===== Provided material

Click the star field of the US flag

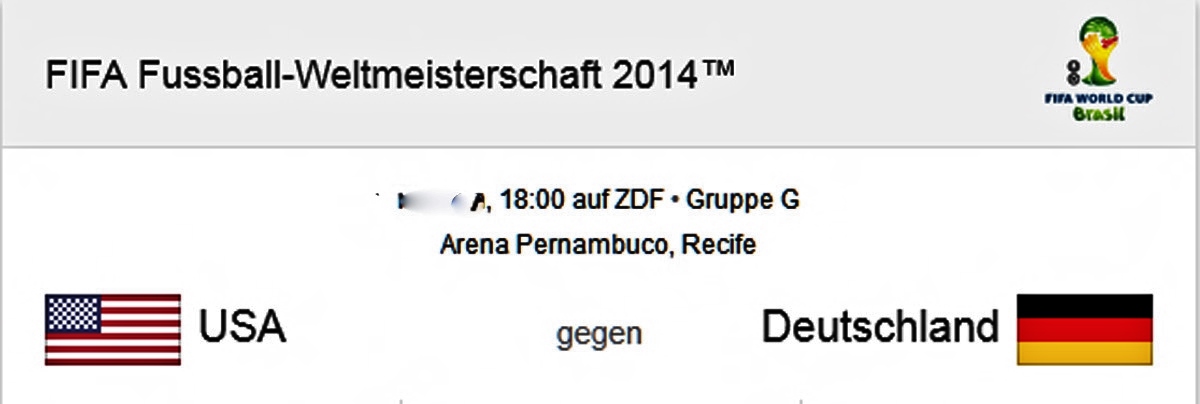coord(72,313)
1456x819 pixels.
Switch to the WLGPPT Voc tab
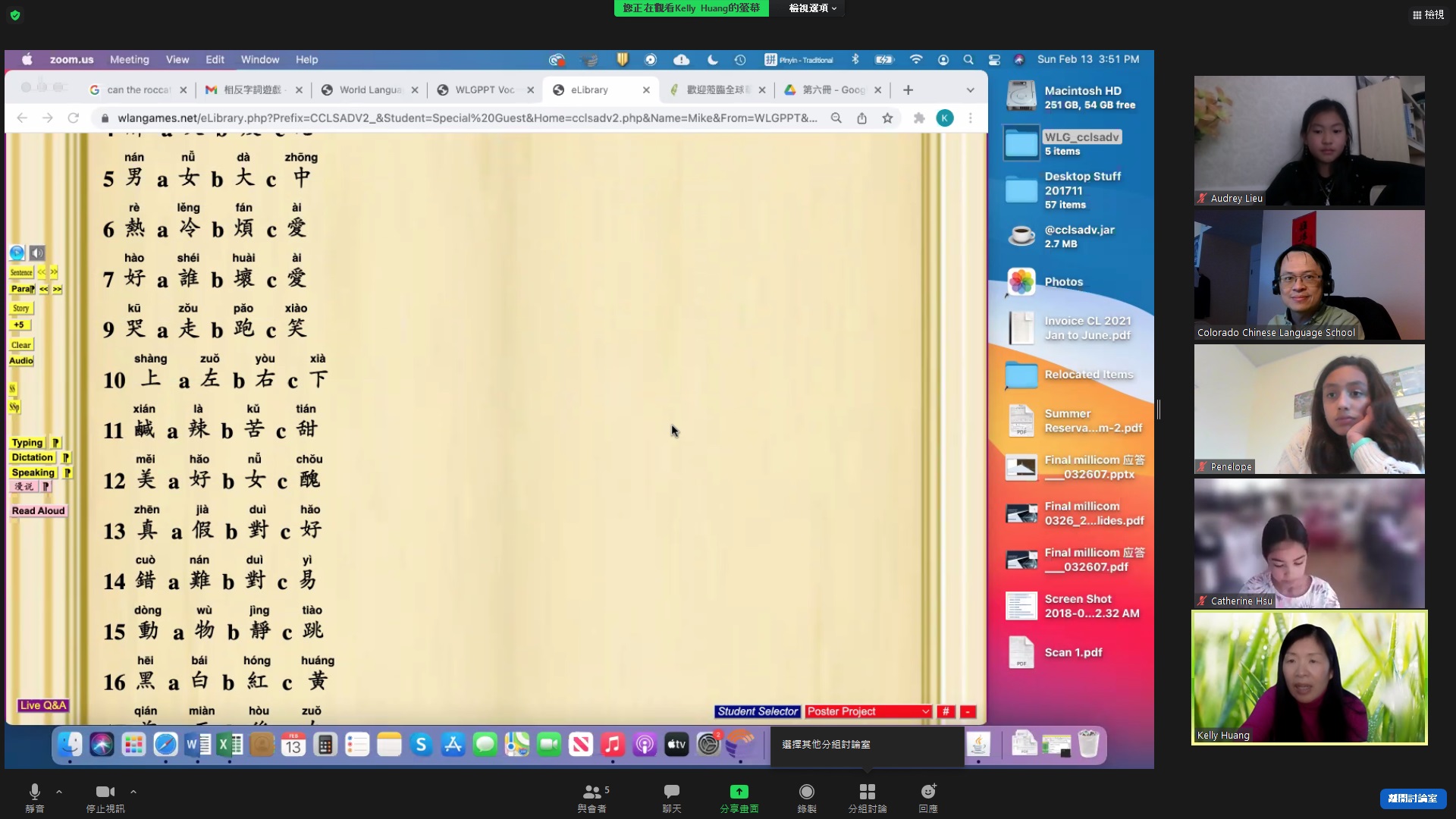[485, 89]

==========

- **Instruction**: Copy every one of the rows above word for word, leaving out the pictures.

- **Exercise solution**:
Click the star field of the US flag

coord(72,313)
1456x819 pixels.
Switch to the WLGPPT Voc tab
[485, 89]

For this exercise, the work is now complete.